Protests in Guatemala in support of president elect intensify

Indigenous people block a road during a protest demanding the resignation of Attorney General Consuelo Porras and prosecutor Rafael Curruchiche in San Cristobal Totonicapan, Guatemala, on October 4, 2023. For the third consecutive day, indigenous people blocked several roads in Guatemala to demand the resignation of Consuelo Porras, whom they accuse of plotting an alleged coup d’Ètat to prevent the elected president, Bernardo Arevalo, from taking office. (Photo by Gustavo RODAS / AFP)

By Edgar CALDERON

GUATEMALA CITY, Oct 6, 2023 (AFP) – Demonstrators in Guatemala blocked roads for a fourth straight day and extended the protests to new areas as they denounced what they call a campaign to prevent anti-corruption crusading president-elect Bernardo Arevalo from taking power.

The mainly Indigenous protesters are using vehicles and tree branches to cut off key roads leading to the borders with Mexico, El Salvador and Honduras. In some spots they number in the hundreds while in others they surpass 1,000.

Arevalo returned from Washington, where in a speech he denounced what he called a “slow motion coup” against him and met with civil society organizations.

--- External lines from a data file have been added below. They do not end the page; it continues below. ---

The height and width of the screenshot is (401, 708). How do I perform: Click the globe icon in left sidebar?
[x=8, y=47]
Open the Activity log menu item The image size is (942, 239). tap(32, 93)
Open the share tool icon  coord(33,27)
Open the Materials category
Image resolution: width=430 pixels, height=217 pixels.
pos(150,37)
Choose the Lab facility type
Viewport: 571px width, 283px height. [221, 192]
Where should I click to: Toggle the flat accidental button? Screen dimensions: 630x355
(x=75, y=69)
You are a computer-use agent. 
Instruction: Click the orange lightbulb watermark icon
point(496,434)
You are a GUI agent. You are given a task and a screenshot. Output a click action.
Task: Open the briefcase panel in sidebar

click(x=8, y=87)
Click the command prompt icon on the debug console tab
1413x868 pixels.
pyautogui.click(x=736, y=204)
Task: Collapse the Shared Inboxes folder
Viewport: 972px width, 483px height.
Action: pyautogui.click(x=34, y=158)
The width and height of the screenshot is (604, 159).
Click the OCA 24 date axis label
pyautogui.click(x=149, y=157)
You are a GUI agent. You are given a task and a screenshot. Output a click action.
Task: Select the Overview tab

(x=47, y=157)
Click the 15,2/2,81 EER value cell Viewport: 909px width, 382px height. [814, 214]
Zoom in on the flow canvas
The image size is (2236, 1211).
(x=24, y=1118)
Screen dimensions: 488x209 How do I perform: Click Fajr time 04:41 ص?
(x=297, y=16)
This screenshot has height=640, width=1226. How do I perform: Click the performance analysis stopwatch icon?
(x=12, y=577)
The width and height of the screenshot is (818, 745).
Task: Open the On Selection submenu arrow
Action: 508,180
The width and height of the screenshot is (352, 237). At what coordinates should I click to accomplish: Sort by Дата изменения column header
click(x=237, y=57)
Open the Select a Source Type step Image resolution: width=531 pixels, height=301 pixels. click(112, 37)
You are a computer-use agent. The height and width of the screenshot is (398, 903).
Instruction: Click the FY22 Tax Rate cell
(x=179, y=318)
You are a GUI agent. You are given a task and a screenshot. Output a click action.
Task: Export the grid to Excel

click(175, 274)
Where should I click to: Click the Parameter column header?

Arevalo, due to take office in January, is a political outsider who scored a shock upset win at the polls in August. His win and his pledge to fight graft is seen here as having alarmed an old guard political elite.

“This is an opportunity to reiterate that appeal to keep up national unity around peaceful protests against attempts to violate the electoral and constitutional process,” he told a news conference.

So far the road block protests have been concentrated in the west of the country but Thursday they spread north and south. The number of roads blocked has gone up from 20 to 33 in a day, the Traffic and Road Safety Directorate said.

The protesters waved white and blue national flags and chanted for the resignation of Attorney General Consuelo Porras; the prosecutor leading an anti-corruption unit, Rafael Curruchiche; and judge Fredy Orellana. The protesters accuse these three officials of trying to keep Arevalo from taking power.

Arevalo has faced obstacles ever since he survived the first-round vote in June as prosecutors moved against his party, alleging irregularities in its founding and trying to suspend it.

Arevalo has described the legal moves against him as amounting to a coup to deny him the presidency.

Prosecutor Curruchiche last week sent security forces to the country’s highest election court to seize boxes of voting records from the election.

On September 12, the headquarters of the body that oversees elections was subjected to a similar raid.

After the raids, Arevalo filed suit against Porras, Orellana and Curruchiche. He asked the Supreme Court to take unspecified measures to guarantee the results of the election, in other words his victory.

But the Supreme Court rejected the suit on Wednesday, said Leonel Marroquin, one of the judges sitting on the court.

The complaint by Arevalo is one of a series of legal actions he has taken in court seeking to protect his win at the polls so he can take power in January.